Não há estrangeiro, nem nacional. No mundo do Espírito não há máquinas totalitárias de criação de espaços de contenção da convivialidade fraterna. Por isso as Línguas são a manifestação mais pura do fogo do Espírito. Uma Língua não é uma entidade fechada, não é um dispositivo de sujeição espiritual, antes um território utópico que está continuamente, enquanto for viva, animada por um influxo de transubstanciação, de transmutação, de abdicação de si numa projecção para a universal entre-expressão que, se alguma vez atingida, tornará as Línguas e os seus falantes capazes de tudo dizer e de tudo entender, com ou sem palavras, pelo Amor.
Uma Língua não é uma mercadoria, nem deve servir para criar ‘mercados’ de desumanidade.
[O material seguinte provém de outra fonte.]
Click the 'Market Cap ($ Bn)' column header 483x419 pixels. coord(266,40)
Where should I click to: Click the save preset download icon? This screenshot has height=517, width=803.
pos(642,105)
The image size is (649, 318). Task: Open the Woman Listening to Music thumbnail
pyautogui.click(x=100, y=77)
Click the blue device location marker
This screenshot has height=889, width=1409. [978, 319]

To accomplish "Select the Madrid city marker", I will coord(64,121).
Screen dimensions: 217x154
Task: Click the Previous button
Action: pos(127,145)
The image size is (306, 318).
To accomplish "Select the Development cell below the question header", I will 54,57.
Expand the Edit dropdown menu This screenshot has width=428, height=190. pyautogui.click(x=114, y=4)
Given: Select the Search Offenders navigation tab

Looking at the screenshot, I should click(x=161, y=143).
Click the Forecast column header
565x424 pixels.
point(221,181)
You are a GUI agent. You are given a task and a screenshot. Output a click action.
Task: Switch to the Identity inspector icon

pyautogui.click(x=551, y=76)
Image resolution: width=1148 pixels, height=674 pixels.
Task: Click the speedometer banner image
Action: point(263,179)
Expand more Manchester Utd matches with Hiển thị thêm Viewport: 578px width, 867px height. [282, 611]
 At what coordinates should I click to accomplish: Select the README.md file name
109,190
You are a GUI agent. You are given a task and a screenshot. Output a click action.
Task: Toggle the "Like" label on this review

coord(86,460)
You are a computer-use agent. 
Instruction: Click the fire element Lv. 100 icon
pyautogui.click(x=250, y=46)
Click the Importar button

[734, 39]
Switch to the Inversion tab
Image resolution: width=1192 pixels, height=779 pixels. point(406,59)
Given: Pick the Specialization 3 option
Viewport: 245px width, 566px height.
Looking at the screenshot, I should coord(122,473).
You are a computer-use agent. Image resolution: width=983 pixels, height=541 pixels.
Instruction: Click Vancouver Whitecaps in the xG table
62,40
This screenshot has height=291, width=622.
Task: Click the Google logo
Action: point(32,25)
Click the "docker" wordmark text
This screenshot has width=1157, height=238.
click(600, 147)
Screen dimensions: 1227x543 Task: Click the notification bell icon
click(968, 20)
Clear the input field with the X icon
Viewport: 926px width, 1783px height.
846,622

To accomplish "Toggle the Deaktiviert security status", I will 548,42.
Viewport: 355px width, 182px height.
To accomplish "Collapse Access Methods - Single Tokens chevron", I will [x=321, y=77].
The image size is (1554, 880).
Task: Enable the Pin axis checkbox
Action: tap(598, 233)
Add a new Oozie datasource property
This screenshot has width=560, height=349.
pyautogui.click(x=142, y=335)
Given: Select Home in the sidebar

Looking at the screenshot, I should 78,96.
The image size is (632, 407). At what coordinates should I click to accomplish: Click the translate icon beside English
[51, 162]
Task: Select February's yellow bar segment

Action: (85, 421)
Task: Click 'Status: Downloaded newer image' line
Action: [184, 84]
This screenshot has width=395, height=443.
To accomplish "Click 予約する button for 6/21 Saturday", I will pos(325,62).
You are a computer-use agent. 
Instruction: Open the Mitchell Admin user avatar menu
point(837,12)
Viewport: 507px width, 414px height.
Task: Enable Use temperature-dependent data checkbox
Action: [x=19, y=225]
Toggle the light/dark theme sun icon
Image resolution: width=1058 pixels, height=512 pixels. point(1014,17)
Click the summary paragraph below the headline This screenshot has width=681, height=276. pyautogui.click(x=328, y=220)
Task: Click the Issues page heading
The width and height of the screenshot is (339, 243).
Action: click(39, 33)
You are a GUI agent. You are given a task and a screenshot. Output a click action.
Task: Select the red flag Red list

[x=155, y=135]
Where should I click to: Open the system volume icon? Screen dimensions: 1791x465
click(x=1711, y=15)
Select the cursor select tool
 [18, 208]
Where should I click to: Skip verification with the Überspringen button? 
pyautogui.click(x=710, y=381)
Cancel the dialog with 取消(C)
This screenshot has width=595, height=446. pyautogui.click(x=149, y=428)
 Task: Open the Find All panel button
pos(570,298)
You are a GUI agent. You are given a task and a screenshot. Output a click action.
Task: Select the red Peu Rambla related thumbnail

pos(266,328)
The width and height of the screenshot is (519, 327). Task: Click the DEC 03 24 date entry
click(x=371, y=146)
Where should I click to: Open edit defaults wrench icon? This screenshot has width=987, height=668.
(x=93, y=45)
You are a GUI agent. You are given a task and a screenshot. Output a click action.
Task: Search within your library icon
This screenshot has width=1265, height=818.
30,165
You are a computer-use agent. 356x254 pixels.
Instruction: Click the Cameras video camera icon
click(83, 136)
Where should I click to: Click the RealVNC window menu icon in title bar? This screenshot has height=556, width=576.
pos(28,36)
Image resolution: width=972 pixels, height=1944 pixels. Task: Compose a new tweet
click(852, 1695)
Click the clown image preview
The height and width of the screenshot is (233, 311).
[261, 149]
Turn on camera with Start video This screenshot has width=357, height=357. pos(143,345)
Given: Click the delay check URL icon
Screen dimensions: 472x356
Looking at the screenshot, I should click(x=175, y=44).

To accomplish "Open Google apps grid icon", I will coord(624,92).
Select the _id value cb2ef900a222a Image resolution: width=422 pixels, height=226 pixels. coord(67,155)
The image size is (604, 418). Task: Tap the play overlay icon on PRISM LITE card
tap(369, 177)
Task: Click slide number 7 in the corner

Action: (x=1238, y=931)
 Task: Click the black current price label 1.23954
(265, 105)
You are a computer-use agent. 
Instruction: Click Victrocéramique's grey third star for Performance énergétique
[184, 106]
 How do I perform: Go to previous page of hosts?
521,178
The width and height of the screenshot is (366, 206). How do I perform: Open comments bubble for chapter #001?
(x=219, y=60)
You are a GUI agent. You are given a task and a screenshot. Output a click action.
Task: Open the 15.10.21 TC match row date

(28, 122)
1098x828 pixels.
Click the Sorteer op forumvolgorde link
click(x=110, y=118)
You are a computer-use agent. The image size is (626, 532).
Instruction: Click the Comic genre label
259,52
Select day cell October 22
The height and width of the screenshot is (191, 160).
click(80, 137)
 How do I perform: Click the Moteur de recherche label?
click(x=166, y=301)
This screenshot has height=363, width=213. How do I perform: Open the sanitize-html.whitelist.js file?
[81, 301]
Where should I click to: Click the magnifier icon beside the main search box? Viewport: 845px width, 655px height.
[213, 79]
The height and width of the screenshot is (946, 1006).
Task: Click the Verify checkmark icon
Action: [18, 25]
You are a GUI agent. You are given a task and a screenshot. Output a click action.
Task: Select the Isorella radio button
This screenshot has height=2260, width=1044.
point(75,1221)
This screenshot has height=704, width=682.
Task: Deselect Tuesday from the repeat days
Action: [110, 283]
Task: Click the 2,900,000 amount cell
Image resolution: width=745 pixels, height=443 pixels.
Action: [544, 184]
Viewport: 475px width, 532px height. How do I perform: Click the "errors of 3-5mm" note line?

Porque aos não falantes duma Língua não lhes falta nada, em nada são menos ou mais que os outros. E só haverá Paz no mundo através da vida do Espírito. Isto quer dizer que tudo o que servir para discriminar os seres uns em relação aos outros, enquanto existir, será um obstáculo à Paz.
Nada existe que não seja resultante da co-presença de tudo em tudo.
Daqui resulta que a nossa apropriação do mundo deve ser ética. Antes de tudo o mais o que importa é a nossa abertura compassiva em relação ao que de nós poderá ser requisitado pela patência do Amor. É no ser-com que o nosso ser assume a sua verdade existencial.
A Cultura irrompe deste espaço de disponibilidade grácil, desta exuberância radical de que tudo nasce e que permite a criatividade como o que brota da mente, vindo de além e indo para além dela. Aquilo a que comummente se chama “cultura” surge quase sempre sem nascer, não ‘brota’ do sem fundo, é produzido, surge no mundo investido daquela dispersividade egolátrica que gera a inveja, a arrogância, a consciência alienada para a qual o mundo só pode ser um concurso de aves canoras sem a possibilidade de consonância. É a concorrência das máquinas cadavéricas que adiaram sine die o seu Encontro com a vida para, na certeza da morte, erigirem o seu mausoléu, recheado com tudo o que em si mataram de belo e de bom, em nome da ‘fama’, da ‘posteridade’, da ‘notoriedade’.
A Cultura, no seu sentido autêntico, é a convivência dos criadores na liberdade sem limites do Espírito. Criadores são todos os que se descobrem em ruptura com o viver domesticado, tornado mercadoria, esventrado de todas as entranhas de onde a insubmissão pode ganhar forças e voz. Criadores são os que assumem a patência do Infinito no finito. Podem ser pintores, escritores, sem-abrigo, crianças a brincar na rua, idosos a jogar às cartas no jardim, mulheres, homens, pássaros, cães, cientistas, malabaristas, inventores… Entre uns e outros venha o diabo e escolha. A escolha diabólica nunca é criativa, a criatividade é simbólica, por isso os seus frutos (o termo ‘obra’ está demasiado contaminado pela sujidade da Razão Pura) são sempre maduros, ou seja, nunca estão acabados porque abrem sempre para o que deles poderá nascer, resultado de germinação ou contaminação.
Não faz sentido preterirmos este ou aquele indivíduo em nome do que quer que seja que nos permita compreender o incompreensível. Embora tenhamos que nos manter inamovíveis na imensidade. Não significa isto, portanto, que tudo é aceitável. Há um combate radical a empreender em qualquer via espiritual, um combate afirmativo, de fidelidade à verdade da vida uni-multímoda. Cada acto de criação instaura uma fonte de sentido que pode elevar quem dela beba ao estatuto de criador. Criar nunca é um acto isolado, é uma ferida na pele coriácea do mundo da oferta e da procura. A doação e a aceitação em (com) reconhecimento, isso deveria ser a base da divina economia do mundo, da eudemonia política.
Possam os dons da Cultura ser gráceis. E que o sermos em sociedade possa expandir-se no Reconhecimento e na aspiração à disponibilidade para o Imprevisto.